:: Required work ::
Omit the images. Restate all of the records word for word.

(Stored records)

==*==

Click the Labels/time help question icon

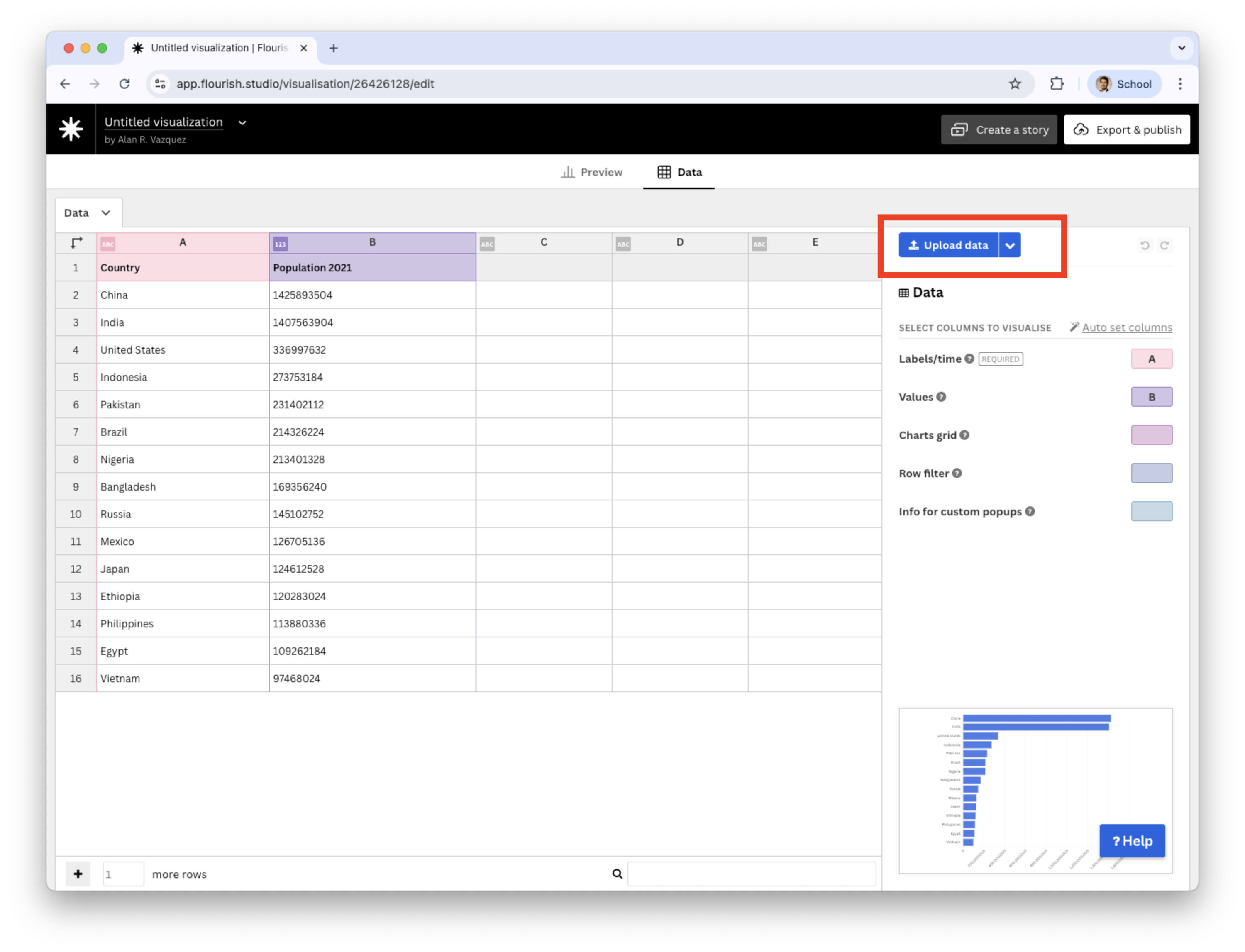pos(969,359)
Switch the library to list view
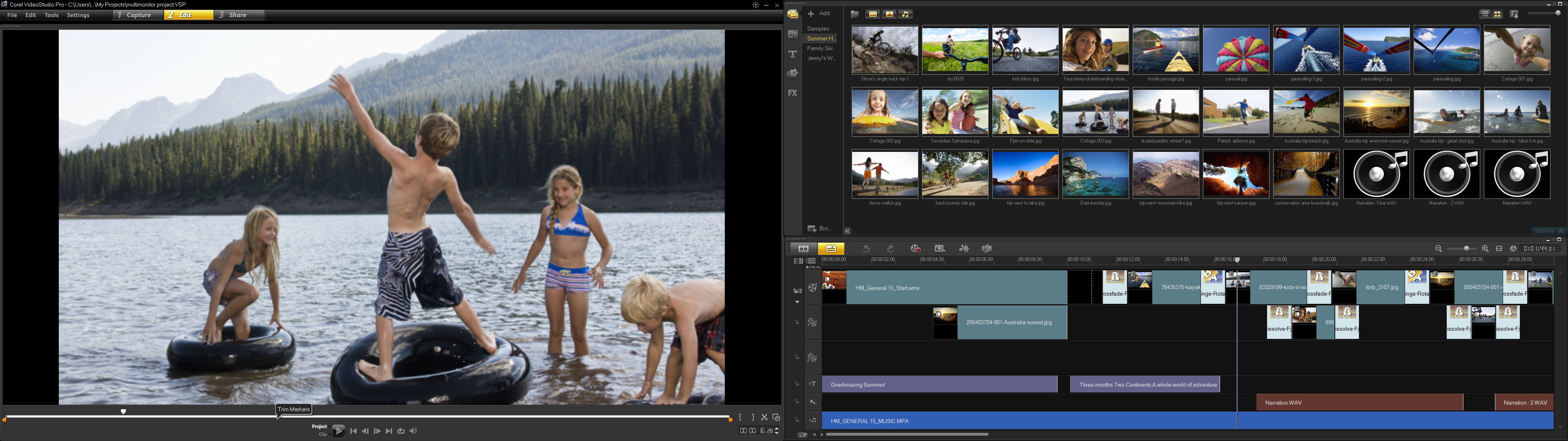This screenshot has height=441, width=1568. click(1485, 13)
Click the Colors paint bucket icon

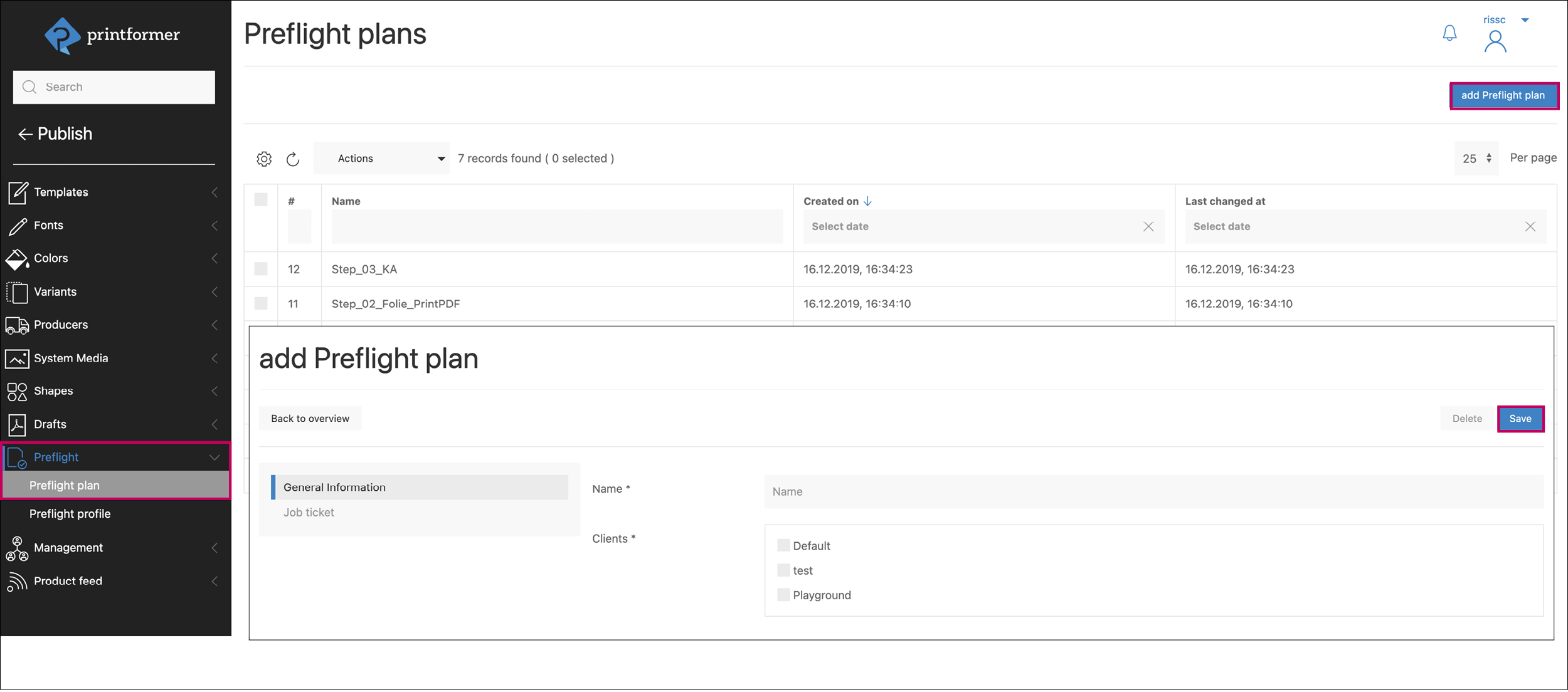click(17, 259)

==*==

:: Answer space ::
Click the Labels/time help question icon

pos(969,359)
Switch the library to list view
This screenshot has height=441, width=1568. click(1485, 13)
Click the Colors paint bucket icon

click(17, 259)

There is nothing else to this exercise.